## Phase I Project Proposal
### Which VideoGame is Really Worth It's Money?

#### Name: Alexander Khinno, DS 3000

### Introduction

Is it worth it to spend money on a new game? Many games charge high prices just for people to play it for a couple of hours and get bored. Some games are free and easy to keep playing, meaning players dont have to waste anymore money. I think it would be intresting to see how a games price affects its rating and playtime, as well as its popularity. I want to find the game with the highest % of owners returning to play the game. I hypothesize free games like Dota 2, CS2, and Player Unknown Battleground to have some of the highest player counts while not having as high of a return rate or as high reviews as a small community game like for example: Realm of the Mad God (A free rougelike pixel game which is not very well known). I also want to see the relationship to games price and how well it did overtime? If someone spends $60 on a game, does that mean they are more likely to stay with it to get their 'moneys worth?' I think it would be intresting to see if any patterns emerge and helpful to find games that are actually worth there money and or time.

### Data Collection

I plan to use the Steam App List API which returns a JSON file of all the steam game codes associated for each title. On the steam webpage, the difference between links is a number associated with a game, so having a list of all the game codes is neccesary for webscraping the reviews and price of the games as well as other data. Another API I would like to use would be from Steam Charts. Steam Charts measures the player count overtime and also takes the game code. Lastly, an API to track ownership of the games would be from SteamSPY, which tracks the estimated ownership of the game as well as how many users play the game for 2 weeks or forever.

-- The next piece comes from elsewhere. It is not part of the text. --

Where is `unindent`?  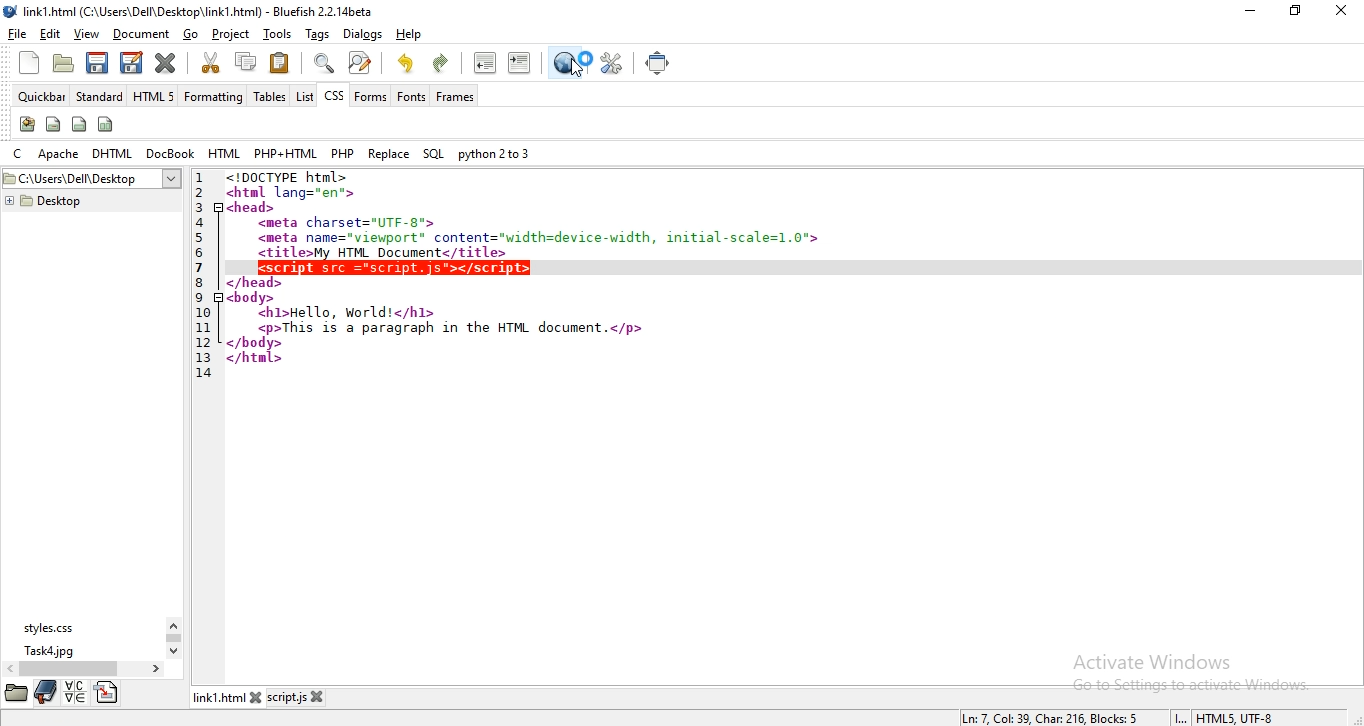 unindent is located at coordinates (486, 63).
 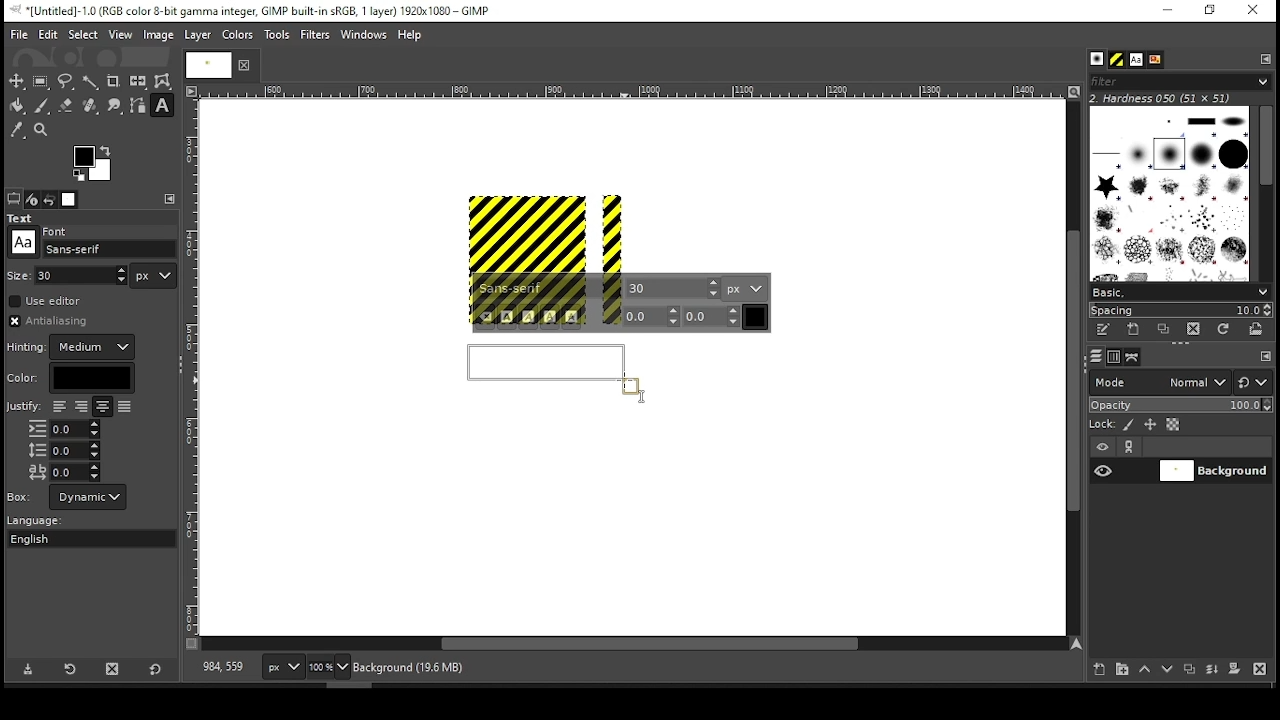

Below is the demonstrated code that could be used to extract some of the data: First function got all the game id's and names and the second function got all the player counts of the game for every month. I printed data showing a couple of game id's and names as well as all the monthly data of 2 games.

In [88]:
from bs4 import BeautifulSoup
import requests
import json
import pandas as pd

In [94]:
def api_call_game_code():
    """ This function uses the Steam App List API to extract all game codes and use it for the data
    No API Key required, takes 1-2 minutes to load

    Parameters: None
    
    Returns: 
    data (Dictoniary): Contains all App ID's and their coresponding name
    app_ids (List): List of all the ID's
    """
    url = 'https://api.steampowered.com/ISteamApps/GetAppList/v2/'
    data = requests.get(url).json()

    dict = data['applist']['apps']
    app_ids = [app['appid'] for app in dict]
    
    return dict, app_ids

def api_call_steam_chart(ids):
    """ This function uses the Steam Charts API to get all playercount data

    Parameters: 
    ids (lst): List of game ID's
    Returns:
    data: A dictionary where all game ID's have average players per month, gain and gain%, as well as peak peak players
    """
    data = {}
    for id in ids:
        url = f'https://steamcharts.com/app/{id}'
        url_text = requests.get(url).text

        soup = BeautifulSoup(url_text)
        table = soup.find('table', class_='common-table')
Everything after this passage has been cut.